In the eastern portion of the San Francisco Bay Area, the rolling terrain of Amador, San Ramon, and Livermore Valleys offers visitors an array of ways to getaway.

It’s surprising to many first time visitors how an area so close to the city of San Francisco can manage to maintain its small community charm. Tri-Valley has four unique small cities (Danville, Dublin, Livermore, and Pleasanton) and plenty of wonderful places in between just bursting with opportunities for recreation and entertainment. Outdoor enthusiasts enjoy hiking and horseback riding in Sunol, swimming and fishing at Shadow Cliffs, and camping at Del Valle. The area offers 11 championship golf courses, plus 17 parks (15 Regional, one State, and one National), ideal for hiking, cycling, and more. Each June, Livermore holds a week-long rodeo as part of its Western Heritage Month, and the Alameda County Fairgrounds hosts the Annual County Fair, which saw its 100th anniversary this year.
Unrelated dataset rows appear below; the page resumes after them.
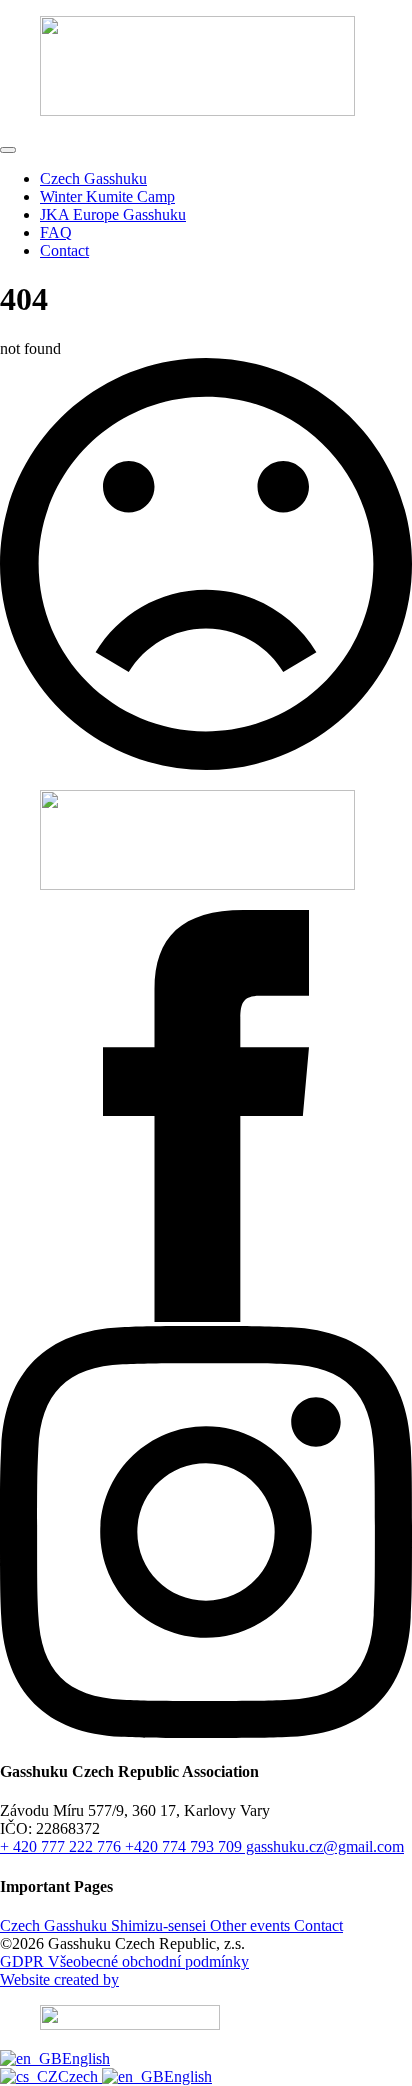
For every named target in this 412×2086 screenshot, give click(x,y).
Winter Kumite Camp (107, 196)
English (86, 2058)
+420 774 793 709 (181, 1846)
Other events (248, 1925)
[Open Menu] (8, 150)
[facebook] (206, 1316)
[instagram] (206, 1732)
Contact (64, 250)
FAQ (56, 232)
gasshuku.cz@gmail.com (323, 1846)
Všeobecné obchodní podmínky (146, 1961)
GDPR (22, 1961)
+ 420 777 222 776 (60, 1846)
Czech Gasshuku (93, 178)
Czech (80, 2076)
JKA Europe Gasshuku (113, 214)
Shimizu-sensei (156, 1925)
But time spent in Tri-Valley, California gives visitors more than exciting ways to spend several days. There’s a genuine feeling that permeates its small cities and countryside that makes folks feel relaxed and right at home. In recent years, some of the Tri-Valley’s cities and wineries have undergone major renovations and facelifts as a way of inviting more visitors—like you—to this special spot in the world.

Five Cities Charm

Each of the cities of Tri-Valley embrace visitors with small town friendliness. Tree-lined Danville retains the spirit of the Wild West with plenty of modern shops and restaurants. The 2011 All-America City, Dublin, offers a plethora of stores and great ethnic cuisine. Livermore, winner of the 2009 Great American Main Street Award, offers a self-guided historic downtown tour, unique museums, and premier shopping. Historic Pleasanton is the site of many festivals, street parties, parades, weekly summer concerts, and more. And, nestled in rolling hills, San Ramon hosts many outdoor events, including concerts, and golf.


Tri-Valley’s history as a wine producer dates back to the mid-1850s. Today’s wine industry is centered in Livermore Valley—home to more than 50 wineries. Livermore Valley wines have become more popular than ever in the past few years, and its wineries are receiving international acclaim. When you tour and taste in Livermore Valley, expect to enjoy friendly, unrushed visits, impromptu one-on-one conversations with the winemaker, and portfolios featuring excellent and reasonably priced wines.


Many innovative chefs work and reside in Tri-Valley. They appreciate the relaxed vibe and the incredible culinary resources they have at hand. They are inspired by the bounty of fresh local produce, freshly caught seafood, and local wines that allow them to create excellent dishes—from down-home comfort cooking to the modern flavors of California cuisine. Discover Tri-Valley’s diverse restaurants and watch for the many winemaker dinners hosted by local chefs and wineries. Some local wineries even offer a unique chance to “dine among the vines.”


Tri-Valley is home to: Mount Diablo, the Bay Area’s largest mountain, which stands at 3,849 feet; the Alameda County Fair Racetrack, the oldest one-mile racetrack still in use in the United States; the Livermore Centennial Light Bulb, the world’s oldest known working light bulb (it has been burning at the Livermore Fire Department Hose Cart House for more than 100 years); and three new performing arts centers (The Bankhead Theatre, The Firehouse Arts Center, and Dougherty Valley Performing Arts Center).